16.34 A more common substitute for cash is an electronic funds transfer. Where the transfer is international, it is almost always made by means of a payment order sent through the SWIFT secure message system. The order is sent by the charterers’ bank to the owners’ bank. It instructs the owners’ bank to credit the owners’ account with a sum of money and tells them how they will be reimbursed. The reimbursement is effected by a transfer of funds, typically through a correspondent bank which holds accounts with both the owners’ and the charterers’ banks or through a chain of correspondent banks. The SWIFT message has a value date, which is the date on which the funds are to be transferred between the relevant banks. 16.35 Where a payment is made by a payment order of this kind, the order may be received by the owners’ bank some days before the interbank value date. Where that is the case, the charterers are not treated as having made a payment at least until the interbank value date.

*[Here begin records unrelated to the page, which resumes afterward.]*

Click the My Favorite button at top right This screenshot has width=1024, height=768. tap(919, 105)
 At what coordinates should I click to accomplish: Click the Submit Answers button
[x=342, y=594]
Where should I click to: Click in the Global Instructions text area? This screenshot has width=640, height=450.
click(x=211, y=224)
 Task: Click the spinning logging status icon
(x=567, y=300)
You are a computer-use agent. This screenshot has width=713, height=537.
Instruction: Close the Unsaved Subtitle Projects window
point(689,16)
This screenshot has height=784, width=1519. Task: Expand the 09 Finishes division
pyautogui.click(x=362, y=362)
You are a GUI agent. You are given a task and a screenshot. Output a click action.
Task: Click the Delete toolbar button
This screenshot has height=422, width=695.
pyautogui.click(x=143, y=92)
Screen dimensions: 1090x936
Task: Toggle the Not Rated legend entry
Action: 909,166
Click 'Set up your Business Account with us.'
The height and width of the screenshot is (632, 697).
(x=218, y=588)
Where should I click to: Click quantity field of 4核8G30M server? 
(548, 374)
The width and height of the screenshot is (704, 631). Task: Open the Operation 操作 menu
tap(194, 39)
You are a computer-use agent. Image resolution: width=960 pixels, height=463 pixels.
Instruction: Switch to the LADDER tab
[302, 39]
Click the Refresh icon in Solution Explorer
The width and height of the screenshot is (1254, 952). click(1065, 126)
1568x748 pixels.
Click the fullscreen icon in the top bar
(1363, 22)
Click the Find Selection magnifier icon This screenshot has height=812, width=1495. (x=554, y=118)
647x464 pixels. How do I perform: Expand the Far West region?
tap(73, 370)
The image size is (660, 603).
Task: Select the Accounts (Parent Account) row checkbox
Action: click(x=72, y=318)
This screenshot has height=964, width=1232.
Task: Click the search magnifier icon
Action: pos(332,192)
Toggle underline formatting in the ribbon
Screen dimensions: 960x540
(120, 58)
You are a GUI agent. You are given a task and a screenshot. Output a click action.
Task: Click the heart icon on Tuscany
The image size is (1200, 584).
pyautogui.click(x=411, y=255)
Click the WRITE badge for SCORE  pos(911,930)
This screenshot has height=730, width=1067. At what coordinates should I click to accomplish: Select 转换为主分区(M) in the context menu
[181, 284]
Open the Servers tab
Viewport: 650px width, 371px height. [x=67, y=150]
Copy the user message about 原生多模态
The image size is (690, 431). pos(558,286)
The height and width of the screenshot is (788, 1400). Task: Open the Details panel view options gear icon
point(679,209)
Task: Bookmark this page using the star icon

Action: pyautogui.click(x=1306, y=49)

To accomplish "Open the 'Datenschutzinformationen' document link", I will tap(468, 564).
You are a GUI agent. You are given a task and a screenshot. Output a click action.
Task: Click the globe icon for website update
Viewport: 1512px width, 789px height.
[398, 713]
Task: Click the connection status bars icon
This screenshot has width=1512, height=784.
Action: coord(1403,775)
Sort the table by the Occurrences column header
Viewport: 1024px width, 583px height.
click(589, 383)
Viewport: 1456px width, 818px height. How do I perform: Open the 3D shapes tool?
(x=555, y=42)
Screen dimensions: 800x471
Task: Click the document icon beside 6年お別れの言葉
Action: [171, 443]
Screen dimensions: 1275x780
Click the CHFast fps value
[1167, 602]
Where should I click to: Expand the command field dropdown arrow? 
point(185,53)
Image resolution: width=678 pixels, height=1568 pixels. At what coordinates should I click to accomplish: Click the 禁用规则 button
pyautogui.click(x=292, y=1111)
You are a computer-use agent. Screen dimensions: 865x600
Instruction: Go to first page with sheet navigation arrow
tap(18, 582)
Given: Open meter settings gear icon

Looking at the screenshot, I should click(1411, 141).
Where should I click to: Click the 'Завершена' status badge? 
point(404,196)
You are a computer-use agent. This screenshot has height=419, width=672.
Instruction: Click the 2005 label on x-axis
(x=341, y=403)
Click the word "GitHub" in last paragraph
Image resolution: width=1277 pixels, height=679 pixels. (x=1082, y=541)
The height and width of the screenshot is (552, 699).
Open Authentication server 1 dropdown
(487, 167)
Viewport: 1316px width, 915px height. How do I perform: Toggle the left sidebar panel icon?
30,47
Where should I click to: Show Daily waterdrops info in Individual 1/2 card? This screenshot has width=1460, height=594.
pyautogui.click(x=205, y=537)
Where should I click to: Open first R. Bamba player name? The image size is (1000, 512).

The charterers of the Chikuma paid an instalment of hire using a payment order. The payment order was sent by the charterers’ bank to the owners’ bank in Italy. It bore a ‘for value’ date falling four days after the date of the order. In those circumstances, in accordance with Italian banking practice, the owners’ bank credited the owners’ account immediately, but the credit was made on terms that the owners would not earn interest on the money until the bank had been reimbursed four days later. The House of Lords held that, in those circumstances, the receipt of the charterers’ payment order and the credit made to the owners’ account were not payment for the purposes of the charter: they did not provide the owners with unconditional and immediate use of the funds. Having referred to the statement of Brandon, J., in The Brimnes, see , above, Lord Bridge said, at page 376: “The book entry made by the owners’ bank on Jan. 22 in the owners’ account was clearly not the equivalent of cash… It could not be used to earn interest… It could only be drawn subject to a (probable) liability to pay interest. … It follows, in my view, that on Jan. 22 there was no ‘payment in cash’ … and the owners… were entitled to withdraw the ship, as they did, on Jan. 24.”